I had a rough patch when I was a kid having to deal with a divorce and remarriages. It was a lot to take in when you are only in 2nd grade. We (my 2 sisters and brother) would visit my Dad on weekends and then slowly it became sporadic as he moved onto his new life…this hurt…but when he did see us, we had his undivided attention, as if we were the only ones in the world around him.

We had plenty of “Chinese Fire Drills” together  :-)
It is when you are at a stop light and you all get out and run around the car, then get back in before the light would change green…I know…silly, but fun…

As he got older, he became literally a “wise man”. He would say those things that young adults would not understand. As I moved into my 30’s and started a family, I completely understood them all. I looked forward to when we would speak, email or chat, just to hear his worldly advise. He was kind and caring, all the way deep into his soul. Anyone lucky enough to know him was greatly touched by his warmth.
I love my Dad with all my heart and I am in disbelief that I can no longer call upon his wisdom. He was too young to pass on…only 63 years old and had an amazing future to complete.
He has always encouraged me to find my happiness…doing anything less, is just wasted time and energy.
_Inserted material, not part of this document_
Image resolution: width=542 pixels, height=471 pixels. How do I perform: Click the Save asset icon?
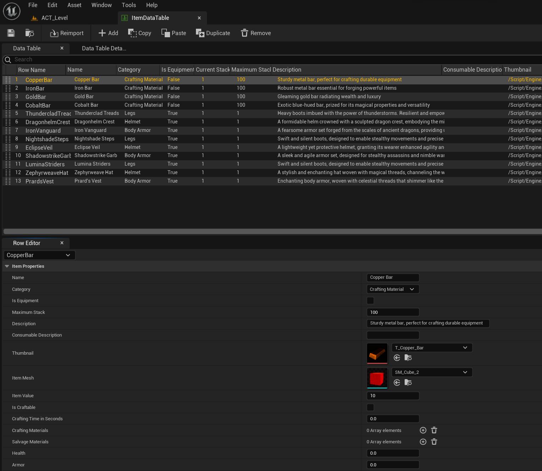click(11, 33)
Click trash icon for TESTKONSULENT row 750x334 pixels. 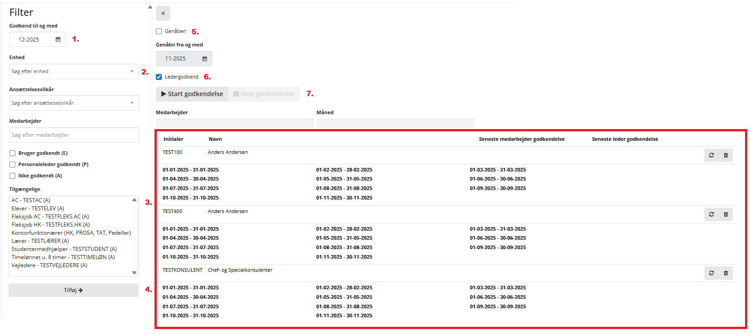coord(726,273)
But right now, at this moment though, my strive for life has been lost…and now I only feel painful sadness…

           
I am very lucky. Every time I had contact with my Dad, he always told me how proud he was of my son & daughter, my connection with my husband, who I have become and how much I’ve achieved in my life. He was also my BIGGEST photography fan. Just last month he spent sometime at work showing off my recent images to his coworkers. You could just hear how proud he was of me…  …I will never forget that moment.
To give you an idea of how amazing and wise he was all of the time…
this is a note my Dad wrote to my brother, a short while before his unexpected passing…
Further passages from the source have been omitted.